CCN des entreprises de commission, de courtage et de commerce intra communautaire et d’importation exportation de France métropolitaine : nullité des forfaits jours

Le droit à la santé et au repos est au nombre des exigences constitutionnelles.
Il résulte des directives de l’Union européenne que les Etats membres ne peuvent déroger aux dispositions relatives à la durée du temps de travail que dans le respect des principes généraux de la protection de la sécurité et de la santé du travailleur.
Toute convention de forfait en jours doit être prévue par un accord collectif dont les stipulations assurent la garantie du respect de durées raisonnables de travail ainsi que des repos, journaliers et hebdomadaires.

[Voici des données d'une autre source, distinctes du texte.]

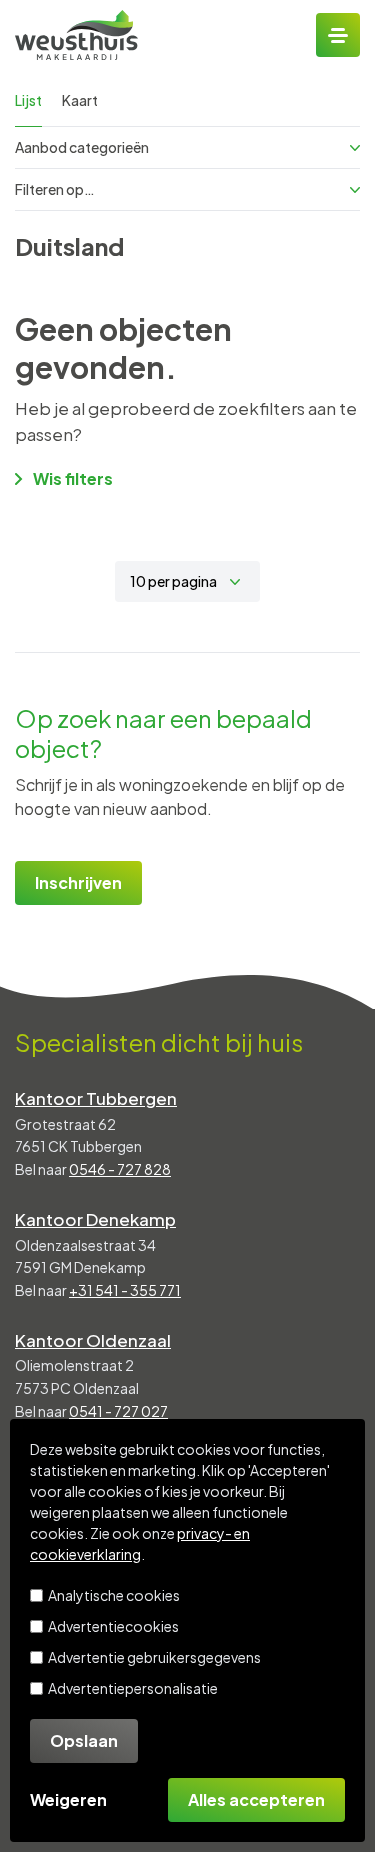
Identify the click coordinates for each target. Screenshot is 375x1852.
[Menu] (338, 35)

Les dispositions de l’article 10.3.2 de l’accord RTT du 7 juin 2000 pris en application de la convention collective nationale des entreprises de commission, de courtage et de commerce intra communautaire et d’importation exportation de France métropolitaine du 18 décembre 1952 qui se bornent à prévoir que le salarié doit bénéficier d’un temps de repos quotidien d’au moins 11 heures consécutives et d’un temps de repos hebdomadaire de 24 heures auquel s’ajoute le repos quotidien de 11 heures, sauf dérogation dans les conditions fixées par les dispositions législatives et conventionnelles en vigueur, que le forfait en jours s’accompagne d’un contrôle du nombre de jours travaillés, que l’employeur est tenu d’établir un document de contrôle faisant apparaître le nombre et la date des journées travaillées ainsi que la qualification des jours de repos en repos hebdomadaire, congés payés, congés conventionnels ou jours de repos au titre de la réduction du temps de travail, ce document pouvant être tenu par le salarié sous la responsabilité de l’employeur et, enfin, que le salarié ayant conclu une convention de forfait en jours bénéficie chaque année d’un entretien avec son supérieur hiérarchique au cours duquel seront évoquées l’organisation et la charge de travail de l’intéressé, l’amplitude de ses journées d’activité, ne sont, en ne permettant pas à l’employeur de remédier en temps utile à une charge de travail éventuellement incompatible avec une durée raisonnable, de nature à garantir que l’amplitude et la charge de travail restent raisonnables et assurent une bonne répartition, dans le temps, du travail de l’intéressé [Cass. soc., 17 janvier 2018, n°16-15124, F-P+B]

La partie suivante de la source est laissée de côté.